Spinnaker uses an “expected artifact” to enable a stage to fetch the needed artifact.

Expected Artifacts

An “expected artifact” is a specification of what properties (found in the URI decoration) against which to match when searching for the desired artifact, plus optional fallback behavior.

Expected artifacts exist for two reasons:

  1. To declare what artifacts need to be present at a certain point during execution
  2. To provide easy ways to reference those artifacts

An expected artifact consists of an artifact to match (by name, type, etc…) plus, optionally, what to do if no artifact is matched. When an artifact is matched, we say it’s bound to that expected artifact.

The matching behavior is as follows: The artifact to match declared by the expected artifact has the same format as a regular artifact; however, its values are interpreted as regular expressions to match the corresponding values in the incoming artifact.

Match Artifact Incoming Artifact Matches?
{"type": "docker/image"} {"type": "docker/image", "reference: ""}
{"type": "docker/image"} {"type": "gce/image", "reference: ""}
{"type": "docker/image", "version": "v1\..*"} {"type": "docker/image", "reference: "", "version": "v1.2"}
{"type": "docker/image", "version": "v1\..*"} {"type": "docker/image", "reference: "", "version": "test"}

If an expected artifact matches anything other than a single artifact (and no fallback behavior is defined), the execution fails. Therefore it’s always safe to say “use the artifact bound by this upstream expected artifact” because if no artifact was bound, the pipeline wouldn’t be running this downstream stage.


In Pipeline Configuration, you can now declare which artifacts a pipeline expects to have present before the pipeline starts running.

The UI provides short-hand for defining some types of artifacts—in this example a docker image. This is optional, but helps quickly define common types of artifacts.

You can define fallback behavior for when the artifact isn’t bound at the start of the Pipeline. The two options are evaluated in order:

  1. Use Prior Execution

    Use the artifact bound by the pipeline’s previous execution. This is useful in cases where multiple sources can trigger the pipeline, but each has incomplete information about what artifacts to supply.

  2. Use Default Artifact

    Specify exactly which artifact to bind.

Once you have declared which artifacts are expected by this pipeline, you can assign expected artifacts to individual triggers.

A pubsub subscription configured to listen to changes in one GCR registry. Since this registry can contain many repositories, we’ve assigned it an expected artifact to ensure only changes in one repository can run this pipeline.

When a trigger has one or more expected artifacts, it only runs when each expected artifact can bind to one of artifacts in the trigger’s payload.

Artifacts in Trigger Payloads

Artifacts are supplied by payload as a list of artifacts in a top-level artifacts key—the value is automatically injected into any triggered pipeline’s execution context.
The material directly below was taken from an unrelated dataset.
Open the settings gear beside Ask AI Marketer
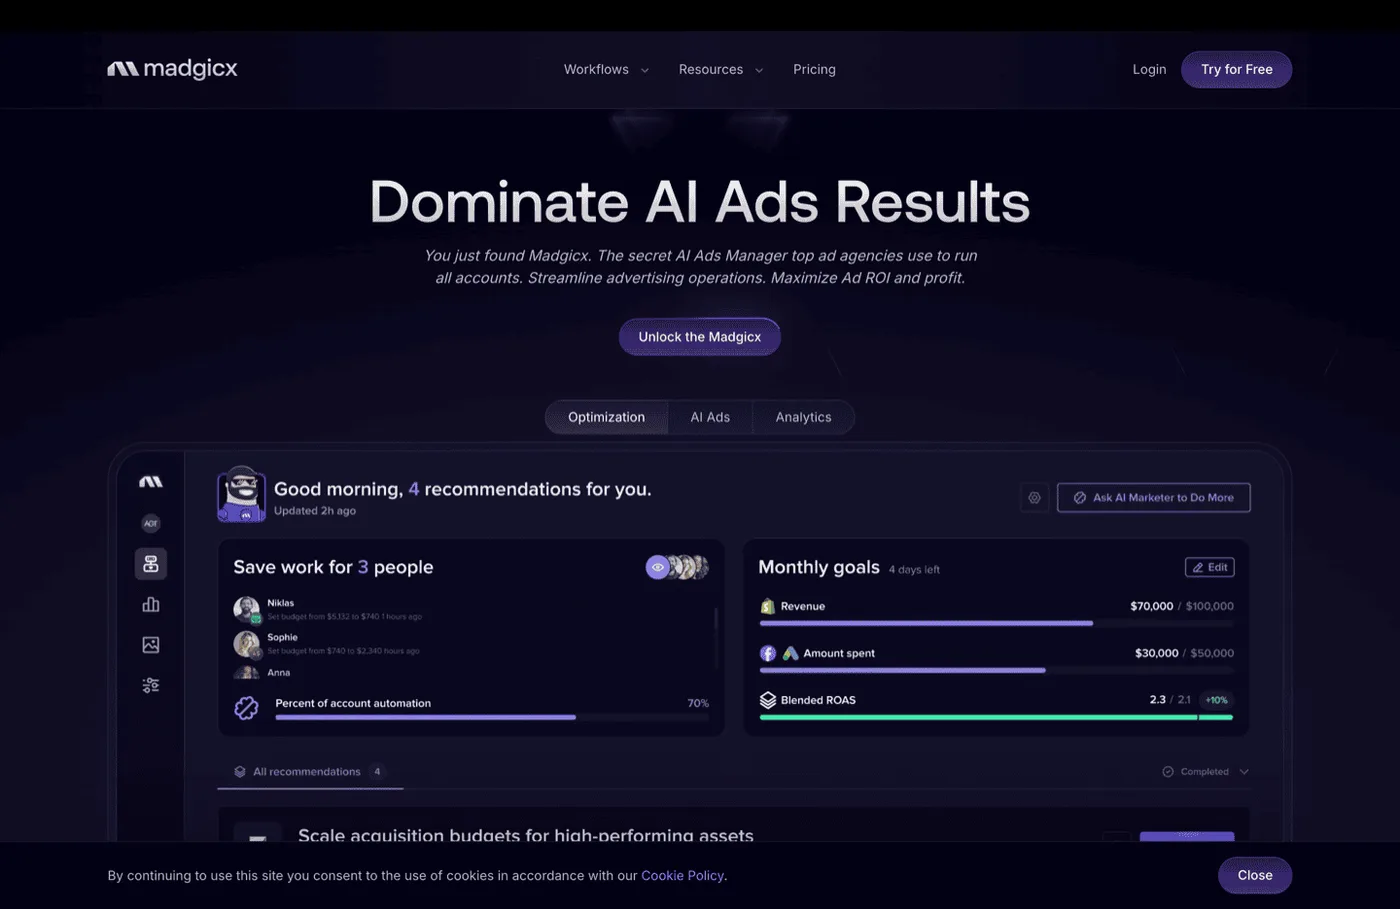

However, it’s possible that you’re not the author of the incoming message, and are instead depending on a third-party system to provide an event to Spinnaker to trigger a pipeline. If this event contains information such as “these images were created,” or “these files were modified,” it’s useful to be able to extract artifacts from that payload.

For this reason, we allow you to supply Jinja templates that transform the incoming payload into a list of artifacts to be injected into your pipeline.

Take for example the notification format for GCR. While it captures the information we need, it’s not in the format we want. So, we can register the following Jinja template for our GCR subscription:

    {% set split = digest.split("@") %}
    "reference": "{{ digest }}",
    "name": "{{ split[0] }}",
    "version": "{{ split[1] }}",
    "type": "docker/image"

Find Artifact from Execution

To allow you to promote artifacts between executions, you can make use of the “Find Artifact from Execution” stage. All that’s required is the pipeline ID whose execution history to search, and an expected artifact to bind.

A common use case would be to “promote” the image deployed to staging to a pipeline that’s deploying to production.